Entries showing where items appear:

○ ○ ○ ○

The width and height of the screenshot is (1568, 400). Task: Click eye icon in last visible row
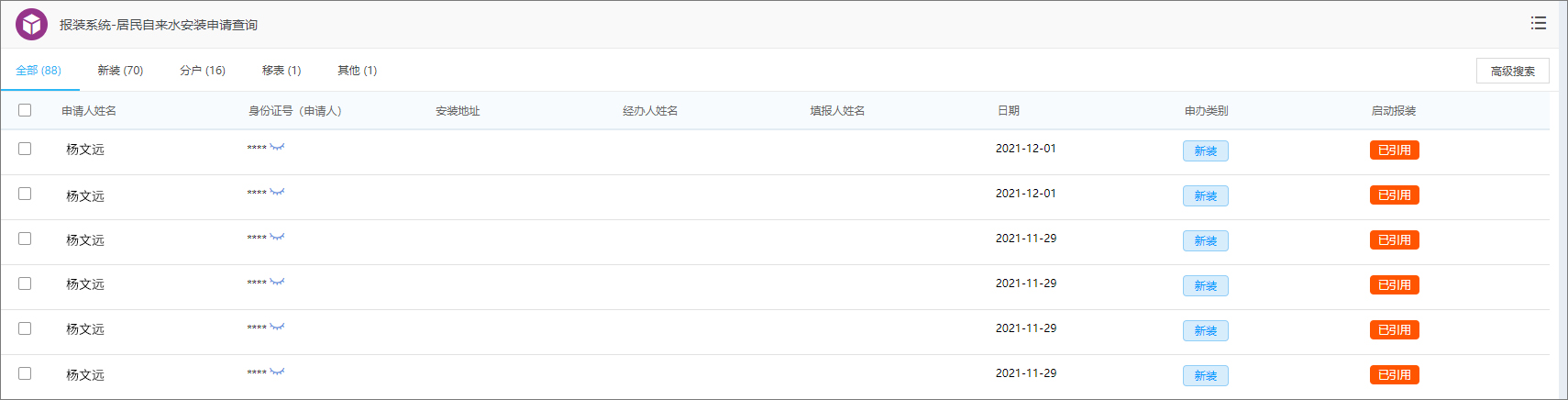(x=277, y=372)
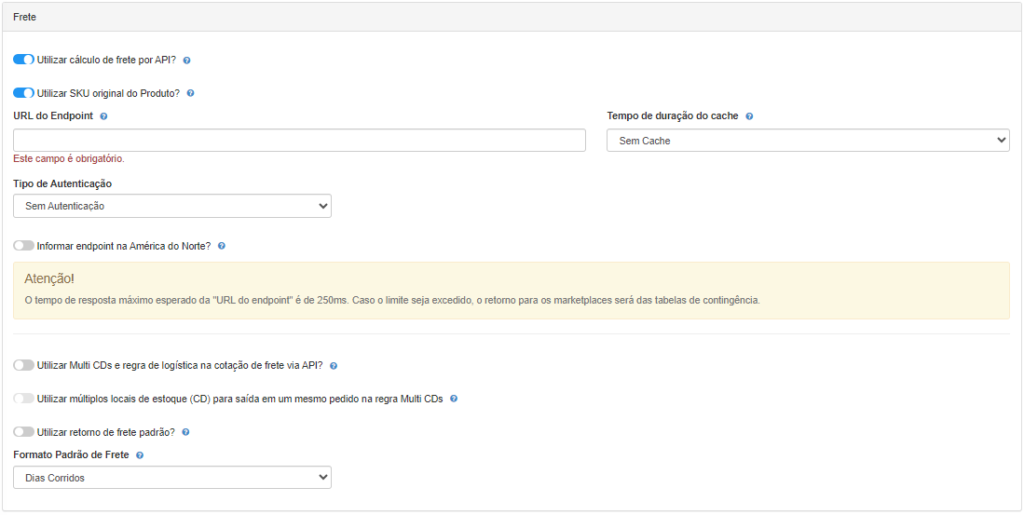Viewport: 1024px width, 515px height.
Task: Disable the 'Utilizar cálculo de frete por API' toggle
Action: (24, 59)
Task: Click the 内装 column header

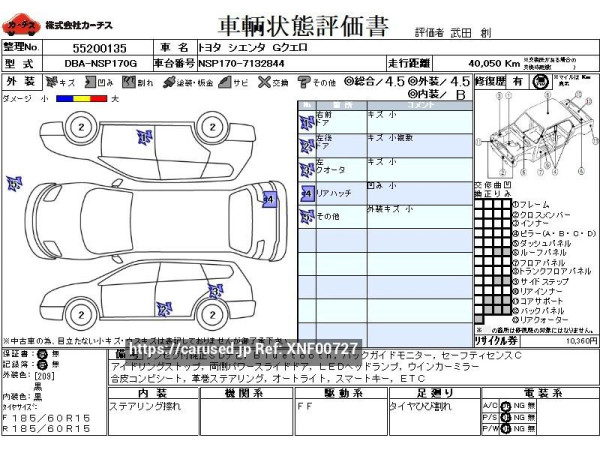Action: [x=149, y=392]
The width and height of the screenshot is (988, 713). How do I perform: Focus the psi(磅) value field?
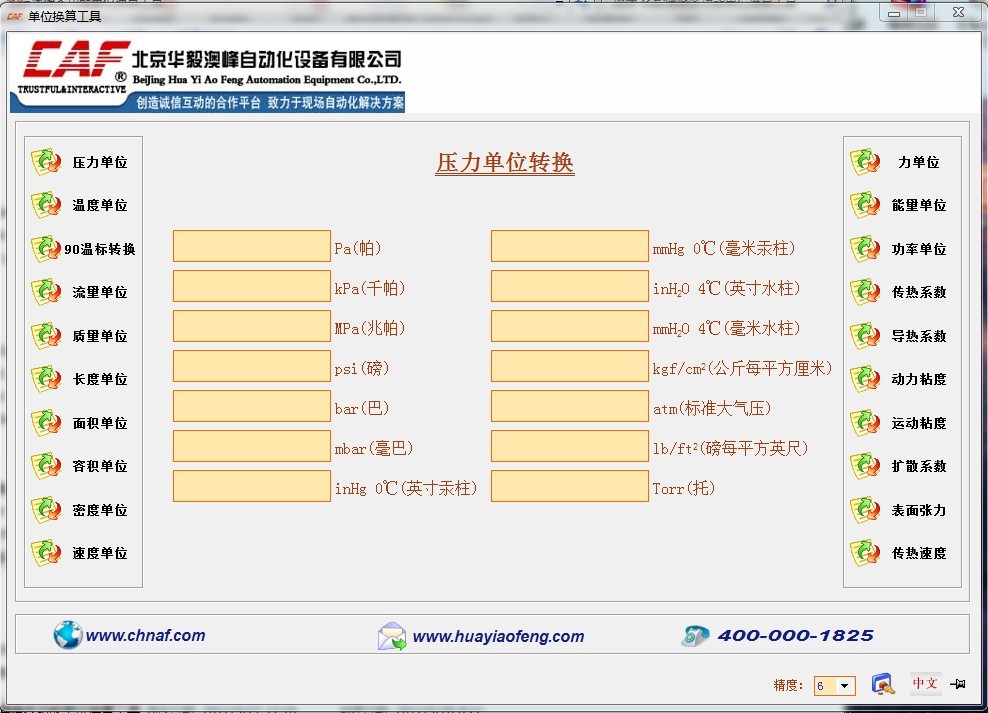[251, 366]
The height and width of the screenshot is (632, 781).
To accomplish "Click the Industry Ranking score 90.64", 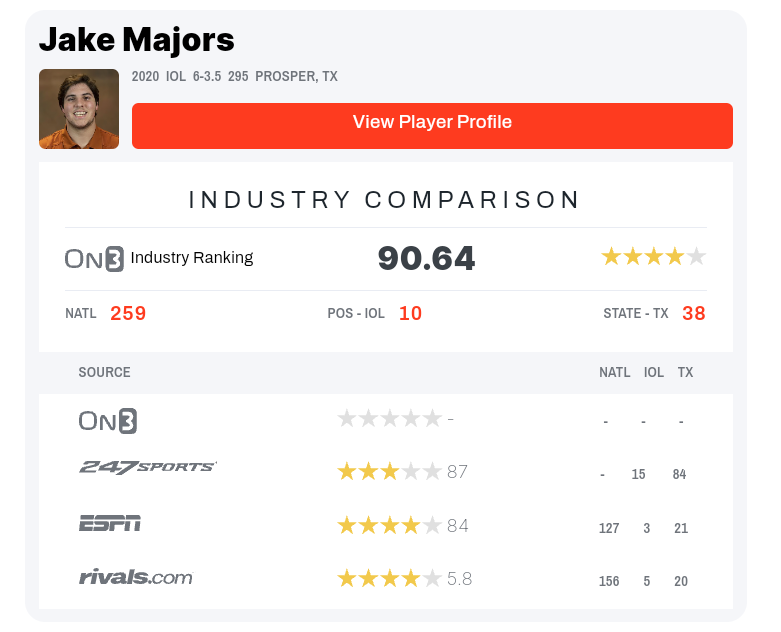I will [426, 258].
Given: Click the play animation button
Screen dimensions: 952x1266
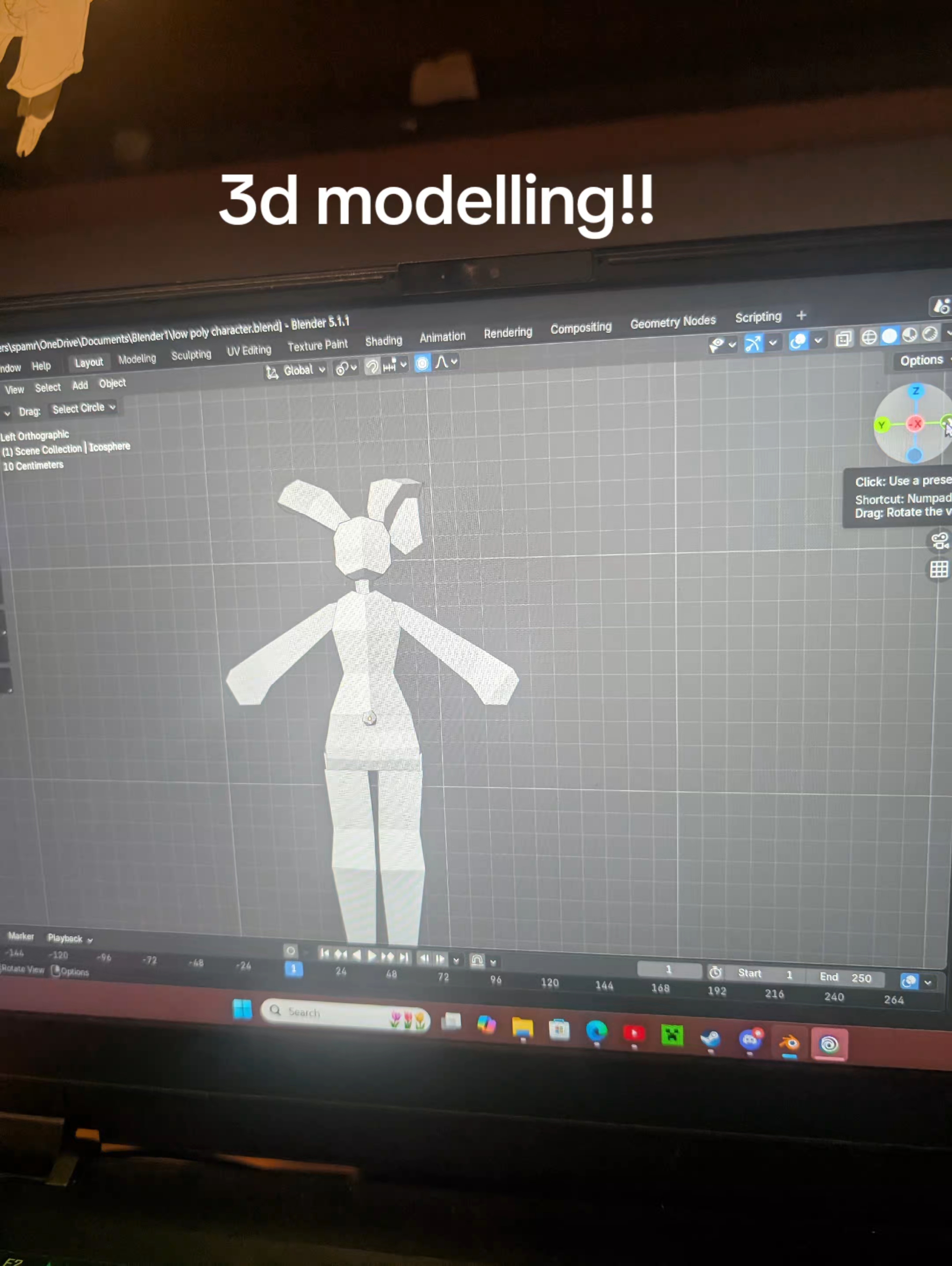Looking at the screenshot, I should click(372, 955).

○ ○ ○ ○

# What is needed
Return the lines above verbatim, beginning at the line that contains "Given: Click the play animation button" and continuing through the end of the items. Omit the pictures from your answer.

# Completed exercise
Given: Click the play animation button
Screen dimensions: 952x1266
Looking at the screenshot, I should click(372, 955).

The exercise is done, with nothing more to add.